Your types need to keep track of encodings and use them consistently to display your text data. If the wrong encoding is used and an issue arrises then you will need to know about it, so don't suppress exceptions let them rise and deal with them by informing the client.

>>> your_message = Message("Non c'è","ascii")
Traceback (most recent call last):
  File "", line 1, in
  File "", line 3, in __init__
UnicodeDecodeError: 'ascii' codec can't decode byte 0xc3 in position 6: ordinal not in range(128)
>>> your_message = Message("Non c'è","utf_8")
>>> str(your_message)
"Non c'\xc3\xa8"
>>> print(str(your_message))
Non c'è
>>> print(unicode(your_message))
Non c'è
>>> unicode(your_message)
u"Non c'\xe8"
>>>

So that the client/user can submit the text data with the correct character encoding. This is a very simple example and there are many things that can go wrong, especially when using the "unicode()" builtin. Take a look at the following example.

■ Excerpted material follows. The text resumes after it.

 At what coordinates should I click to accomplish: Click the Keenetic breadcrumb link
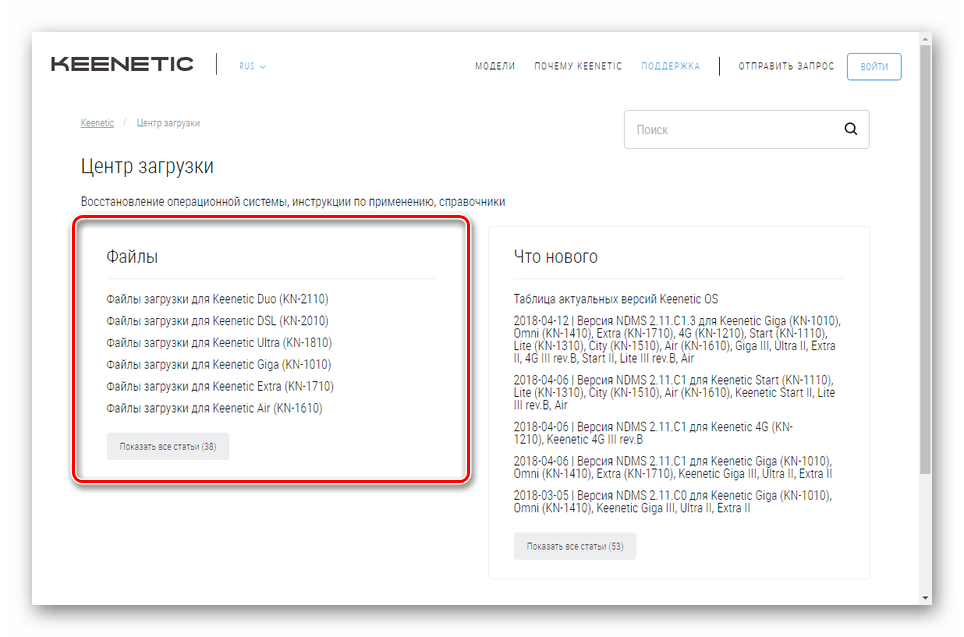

>>> class Message(object):
...     def __init__(self,text,encoding):
...         self.text = text.decode(encoding)
...         self.encoding = encoding
...     def __str__(self):
...         return self.text.encode(self.encoding)
...
>>> my_string = Message("Hello world!","utf_8")
>>> str(my_string)
'Hello world!'
>>> unicode(my_string)
u'Hello world!'
>>> your_message = Message("Non c'è","utf_8")
>>> print(str(your_message))
Non c'è
>>> print(unicode(your_message))
Traceback (most recent call last):
  File "", line 1, in
UnicodeDecodeError: 'ascii' codec can't decode byte 0xc3 in position 6: ordinal not in range(128)
>>>

What happened!? We did not implement the builtin "unicode" and the default behavior is to try and decode any type handed to "unicode" as "ascii" text. The lesson here it always implement "unicode" in your types and be careful using "unicode" on types you didn't implement.